## Problem to work on:
Begin at the line that contains "Image resolution: width=600" and continue through the end of the records, turning each line into one string of a JSON list. Skip blank lines and leave the pictures out of the list.

## Supplied entries:

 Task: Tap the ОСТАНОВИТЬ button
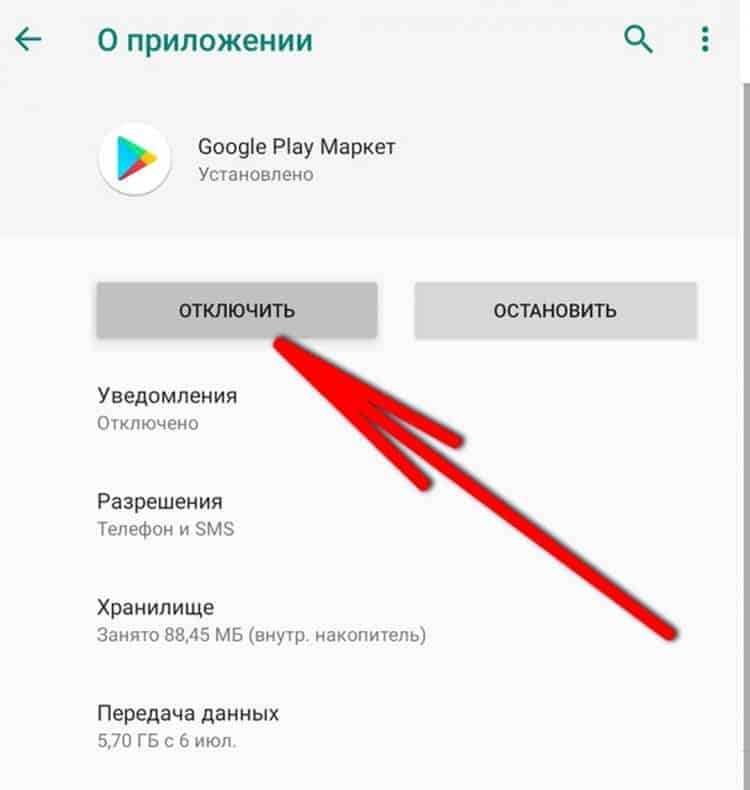pyautogui.click(x=555, y=310)
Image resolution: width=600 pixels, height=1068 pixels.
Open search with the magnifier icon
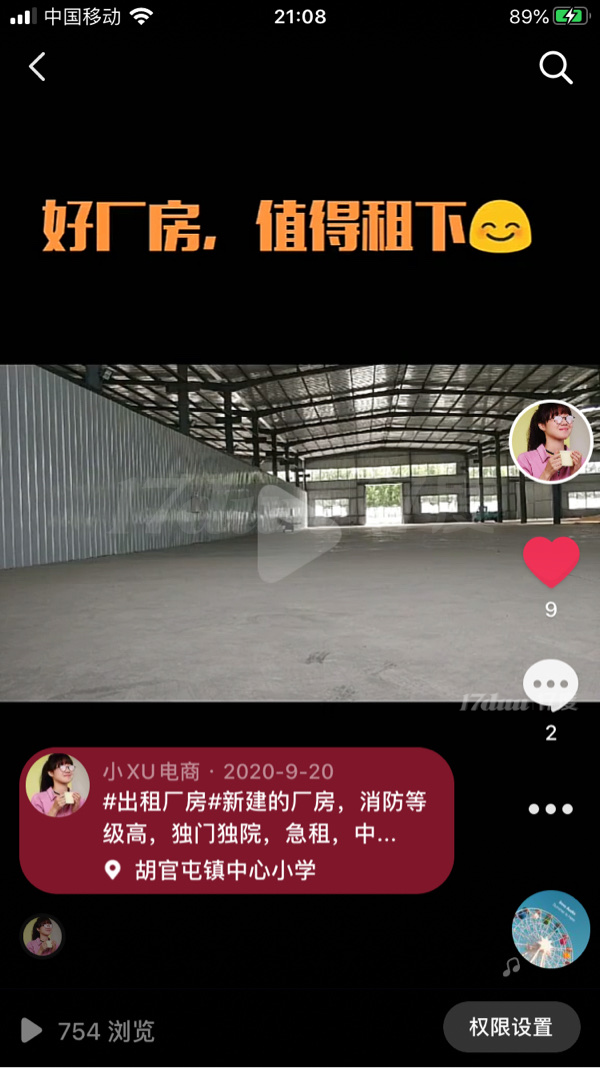555,67
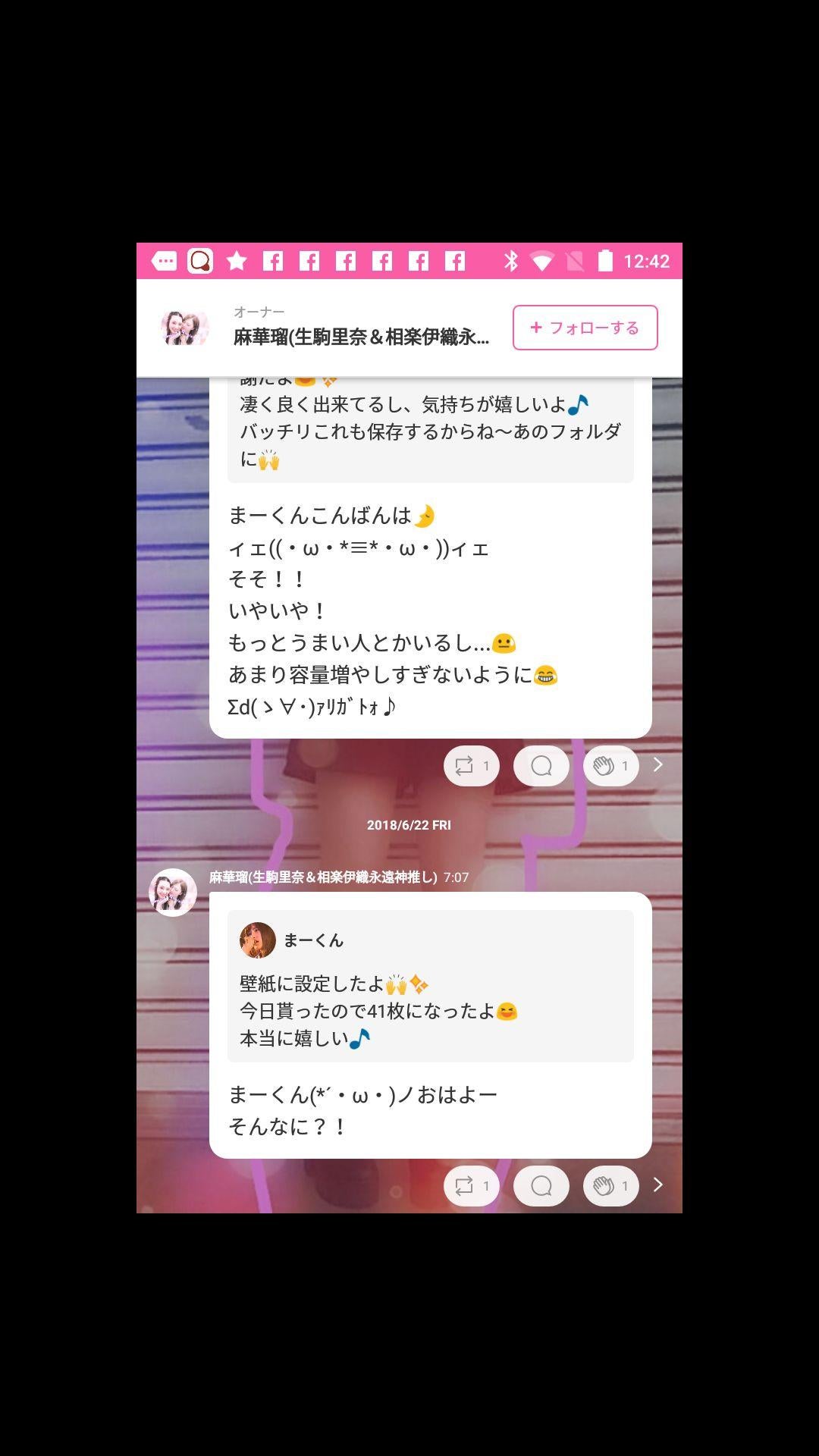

## Solution below:
[
  "Image resolution: width=600 pixels, height=1068 pixels.",
  "Open search with the magnifier icon",
  "555,67"
]